Распорки на бедрах, операции. Больницы. Упражнения — каждый день по тысяче раз развести и свести ножки, это движение снилось ей по ночам, оно стало автоматическим. К двум годам Олежек пошел. Но о возвращении в разведку не могло быть и речи: теперь у Олежка открылась астма, а то и еще что похуже. Никто понять ничего не мог — какие-то каверны в легких. Делали бронхоскопию. Каждый год возили в санатории. Но приступы становились все чаще, Олежек простывал от малейшего сквозняка, а почти на все антибиотики у него была аллергия, а от простуды он сразу же начинал задыхаться, и сразу же клали под капельницу, все ручки были исколоты.
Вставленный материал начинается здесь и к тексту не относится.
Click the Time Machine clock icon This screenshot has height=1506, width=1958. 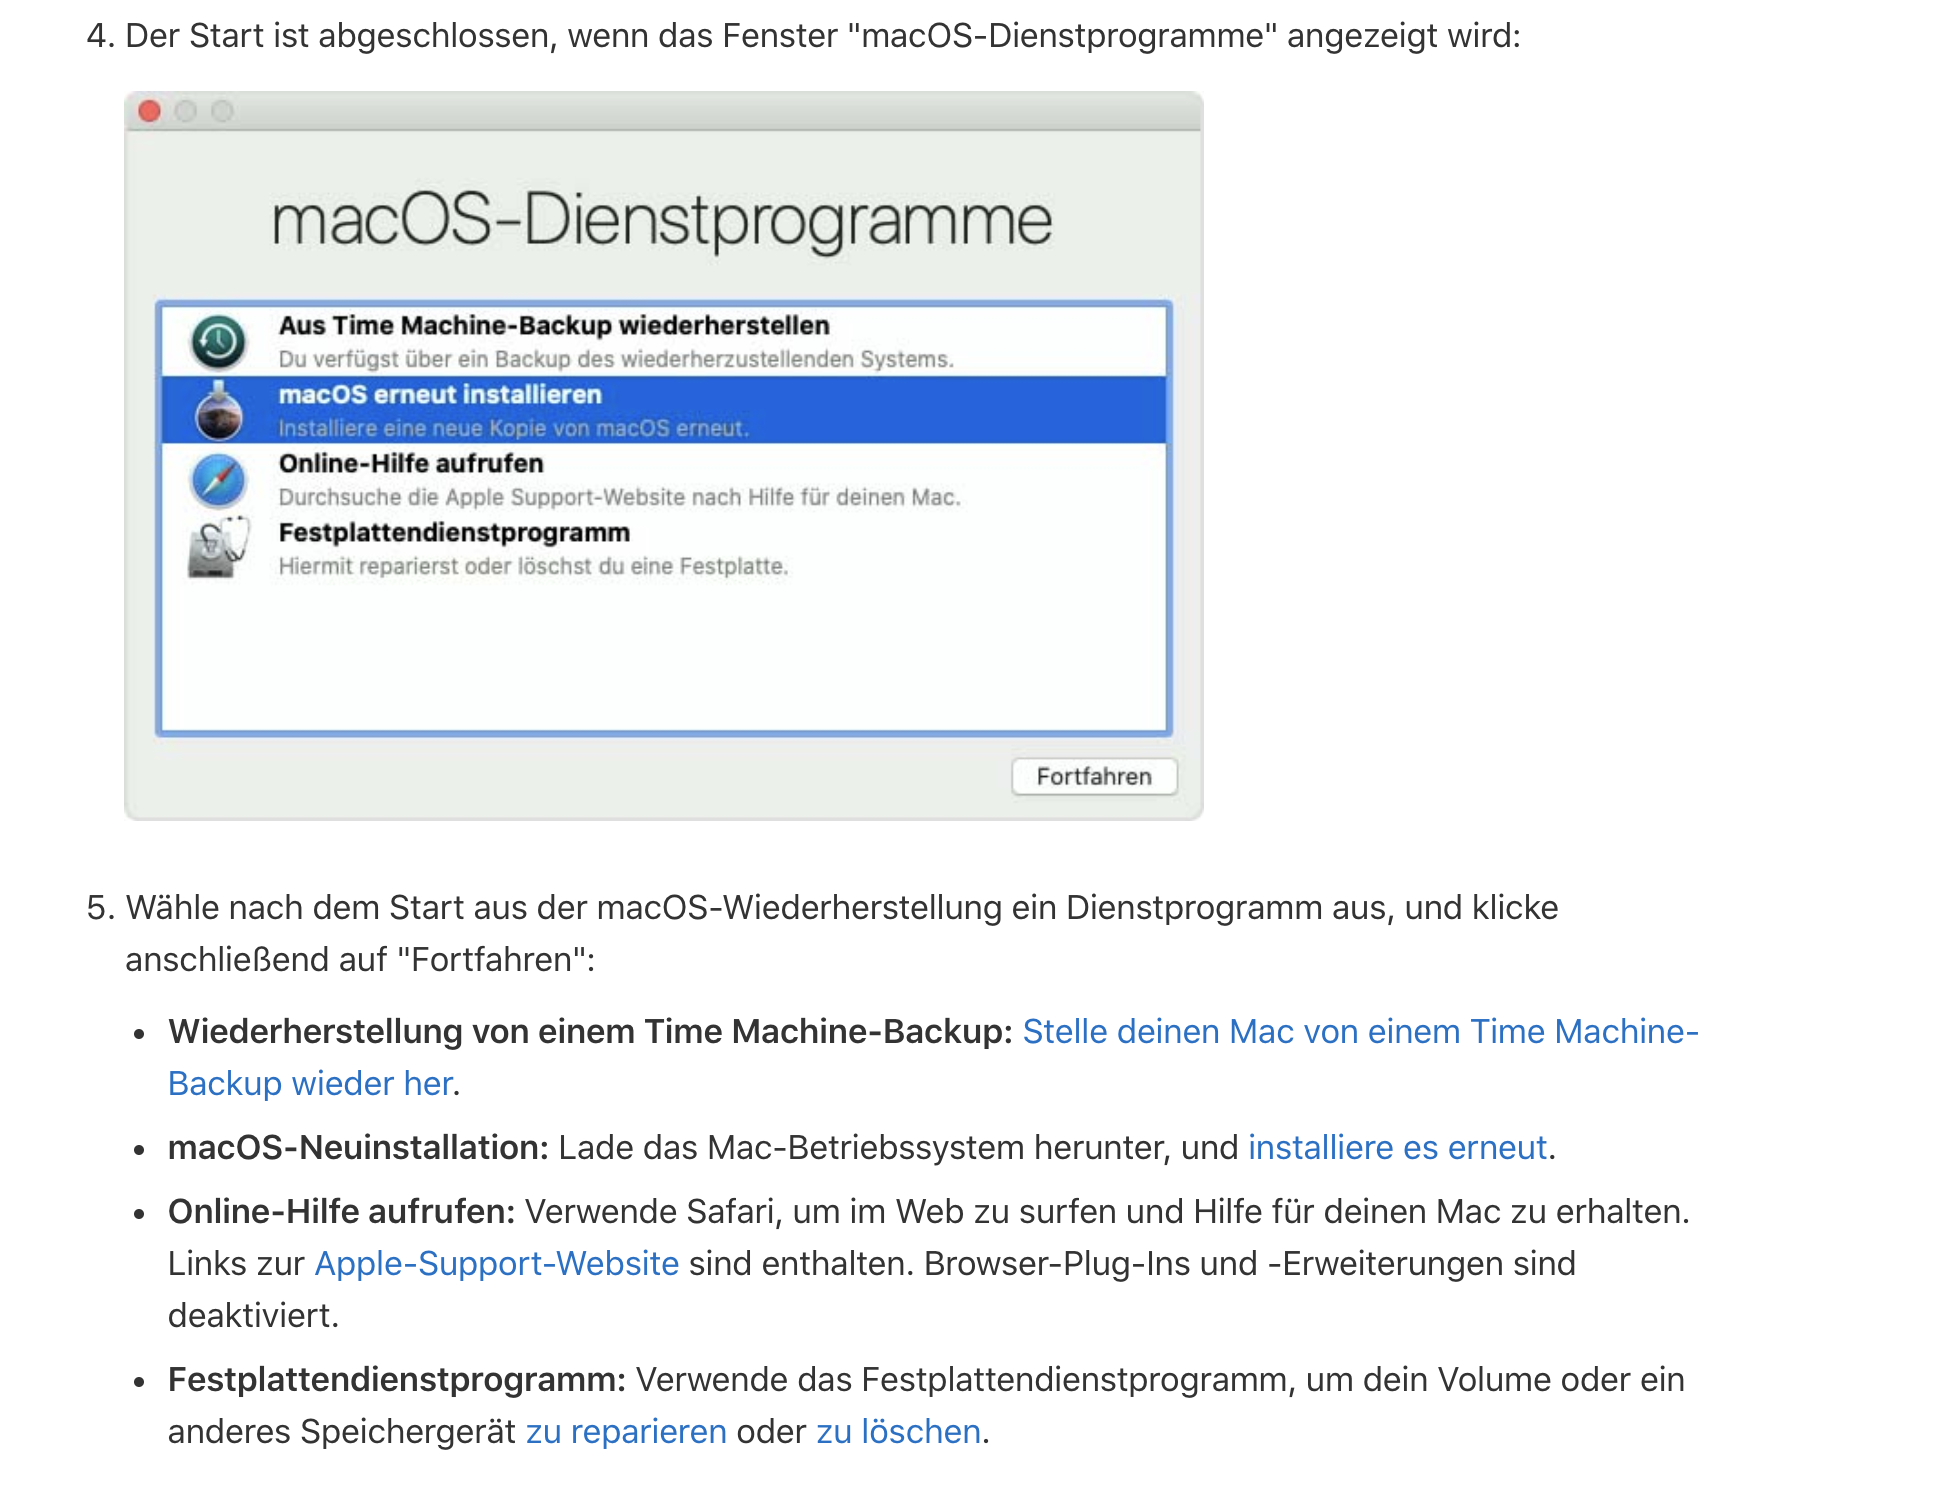(218, 342)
Как бы в пику своей болезни Олежек очень хорошо развивался, в четыре года начал читать, и читать любил, Светлана только успевала таскать ему книжки из библиотеки.
Когда Олежку было семь, она нашла выход. Во-первых, узнала про Ужгород. Добиться путевки было нереально, Светлана поехала с детьми одна, "дикарем". Работала там уборщицей в санатории, а Олежка пускали в соляные пещеры дышать, вылечивать астму. После этого полгода он не болел. А потом Светлане подсказали хороший метод, разработанный в 30е еще годы врачом Залмановым для лечения туберкулеза. Надо было делать горячие обертывания, и чтобы ребенок дышал при этом свежим холодным воздухом. Светлана делала так каждый день, и года через два приступы сильно сократились, а в свои 12 Олежек ходил на физкультуру вместе со всеми, а позже и в длительные категорийные походы.
С Сашей к тому времени давно развелись. Романтика романтикой, Светлана давно все понимала и, перестрадав, решила не обращать внимания на его таежные романы. Мало ли? "Не может мужик полгода в одиночестве", говорили ей умудренные жизнью родственники. Светлана в глубине души этого не понимала: а женщина — может? Должна? Обязана?